— Start of Extracted records —
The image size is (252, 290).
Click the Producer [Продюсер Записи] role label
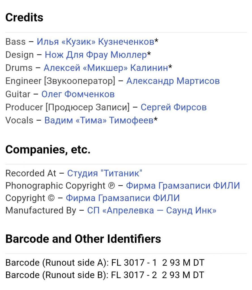click(x=67, y=107)
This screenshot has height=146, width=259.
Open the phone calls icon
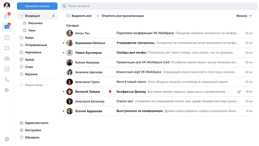coord(7,79)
— End of Extracted records —
▸ **Written problem**: Convert the listing above into a Markdown table with two columns, Row and Listing Line, giving each non-blank line its own numbered row. Omit the pictures from the table.

▸ **Solution to the problem**:
| Row | Listing Line |
|---|---|
| 1 | The image size is (252, 290). |
| 2 | Click the Producer [Продюсер Записи] role label |
| 3 | click(x=67, y=107) |
| 4 | This screenshot has height=146, width=259. |
| 5 | Open the phone calls icon |
| 6 | coord(7,79) |